Editorial

Constitutional convention is unnecessary

Few Missouri voters are aware of it, but they'll decide in November if a constitutional convention should be held to revise and amend the state's constitution.

The reason the vote on the question comes as a surprise is because it appears on the ballot every 20 years.

With that kind of timetable, no wonder the fact that it comes up this year even took state officials, other than those responsible for putting it on the ballot, by surprise.

The Missouri Constitution, adopted in 1945, requires the question be put before voters every 20 years. The question was soundly rejected in both previous elections. In 1962, 63.7 percent of voters opposed a convention, and in 1982, 69.5 percent were against it.

Article XII, Section 3 of the Missouri Constitution requires that the secretary of state put the question on the ballot.

The secretary of state's office said research began last year in preparation for the vote.

While the secretary of state puts it on the ballot by his own initiative, the provision also allows lawmakers to put the question before voters at any election between the mandated 20-year cycles.

That has never happened.

Voter approval of the question would set off a chain of events Missouri hasn't experienced since the 1945 constitutional convention, including the calling of a second election within six months to select convention delegates.

Former Republican state Sen. Emory Melton of Cassville, who was in the legislature in 1982, remembers there was no major movement that year for or against calling a convention.

Neither has there been any effort either way this year, and Missourians will be better off if it remains that way.

The reason is because a constitutional convention is unnecessary absent a need for a major revamping of the document, and no one agrees that is necessary.

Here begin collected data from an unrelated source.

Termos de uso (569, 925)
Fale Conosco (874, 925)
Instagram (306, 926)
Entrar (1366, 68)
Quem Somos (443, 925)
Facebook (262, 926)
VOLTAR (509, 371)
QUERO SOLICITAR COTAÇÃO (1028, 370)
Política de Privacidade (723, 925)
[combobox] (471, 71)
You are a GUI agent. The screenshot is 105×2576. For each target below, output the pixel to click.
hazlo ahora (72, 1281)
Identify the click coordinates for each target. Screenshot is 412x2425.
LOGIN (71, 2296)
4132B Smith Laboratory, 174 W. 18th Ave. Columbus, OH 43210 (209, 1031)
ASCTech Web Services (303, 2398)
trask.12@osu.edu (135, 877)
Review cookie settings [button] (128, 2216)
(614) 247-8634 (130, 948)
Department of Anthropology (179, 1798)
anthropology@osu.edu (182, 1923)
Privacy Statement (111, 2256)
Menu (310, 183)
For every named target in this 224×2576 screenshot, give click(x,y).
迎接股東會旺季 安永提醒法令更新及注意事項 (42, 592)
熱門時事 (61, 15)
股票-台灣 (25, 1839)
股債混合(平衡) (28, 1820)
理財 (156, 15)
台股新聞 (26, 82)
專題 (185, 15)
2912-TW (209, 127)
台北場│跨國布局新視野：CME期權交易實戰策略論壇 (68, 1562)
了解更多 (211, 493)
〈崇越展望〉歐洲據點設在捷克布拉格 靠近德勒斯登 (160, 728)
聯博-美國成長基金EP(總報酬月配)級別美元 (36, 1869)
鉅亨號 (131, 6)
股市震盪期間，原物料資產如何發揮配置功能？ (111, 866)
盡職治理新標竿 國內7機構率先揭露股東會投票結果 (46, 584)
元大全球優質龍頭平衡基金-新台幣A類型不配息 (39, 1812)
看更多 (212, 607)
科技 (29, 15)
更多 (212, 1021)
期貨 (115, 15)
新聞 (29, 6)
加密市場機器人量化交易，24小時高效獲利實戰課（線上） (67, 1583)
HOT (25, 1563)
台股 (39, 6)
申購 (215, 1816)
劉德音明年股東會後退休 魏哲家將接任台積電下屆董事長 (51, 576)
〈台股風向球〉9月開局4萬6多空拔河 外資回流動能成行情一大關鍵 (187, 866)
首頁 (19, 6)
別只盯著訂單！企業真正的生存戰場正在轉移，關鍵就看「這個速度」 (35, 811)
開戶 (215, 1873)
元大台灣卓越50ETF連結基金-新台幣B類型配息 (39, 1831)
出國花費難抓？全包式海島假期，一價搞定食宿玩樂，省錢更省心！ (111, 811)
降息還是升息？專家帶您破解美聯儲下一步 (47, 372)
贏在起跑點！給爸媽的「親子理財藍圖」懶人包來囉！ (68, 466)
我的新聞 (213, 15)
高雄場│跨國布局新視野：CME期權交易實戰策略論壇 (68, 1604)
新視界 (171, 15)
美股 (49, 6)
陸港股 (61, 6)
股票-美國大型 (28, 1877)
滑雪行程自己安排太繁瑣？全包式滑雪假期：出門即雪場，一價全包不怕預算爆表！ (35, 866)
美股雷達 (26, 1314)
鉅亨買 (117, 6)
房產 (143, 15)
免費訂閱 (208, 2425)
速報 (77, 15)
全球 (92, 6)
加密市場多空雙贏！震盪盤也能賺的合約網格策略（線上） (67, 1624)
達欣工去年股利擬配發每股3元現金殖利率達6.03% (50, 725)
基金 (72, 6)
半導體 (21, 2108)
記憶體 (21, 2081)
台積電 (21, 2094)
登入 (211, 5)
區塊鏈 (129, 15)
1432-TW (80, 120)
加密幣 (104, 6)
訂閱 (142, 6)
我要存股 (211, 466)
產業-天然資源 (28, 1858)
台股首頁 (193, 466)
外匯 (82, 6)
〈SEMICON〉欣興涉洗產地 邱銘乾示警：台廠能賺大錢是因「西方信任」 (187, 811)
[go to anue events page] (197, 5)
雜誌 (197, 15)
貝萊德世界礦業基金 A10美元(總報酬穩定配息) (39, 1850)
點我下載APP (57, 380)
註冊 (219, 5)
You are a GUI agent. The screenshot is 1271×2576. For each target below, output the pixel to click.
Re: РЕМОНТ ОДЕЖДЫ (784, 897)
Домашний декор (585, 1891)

Besides, the Constitution contains provisions that allow for proposed constitutional amendments to be put before voters on specific issues, and that is done quite regularly.

And, a convention would serve little purpose but to offer special interests a chance to bring about changes that would serve few Missourians' interests other than special interests.

The constitutional convention vote serves little purpose and is something Missourians could have done without.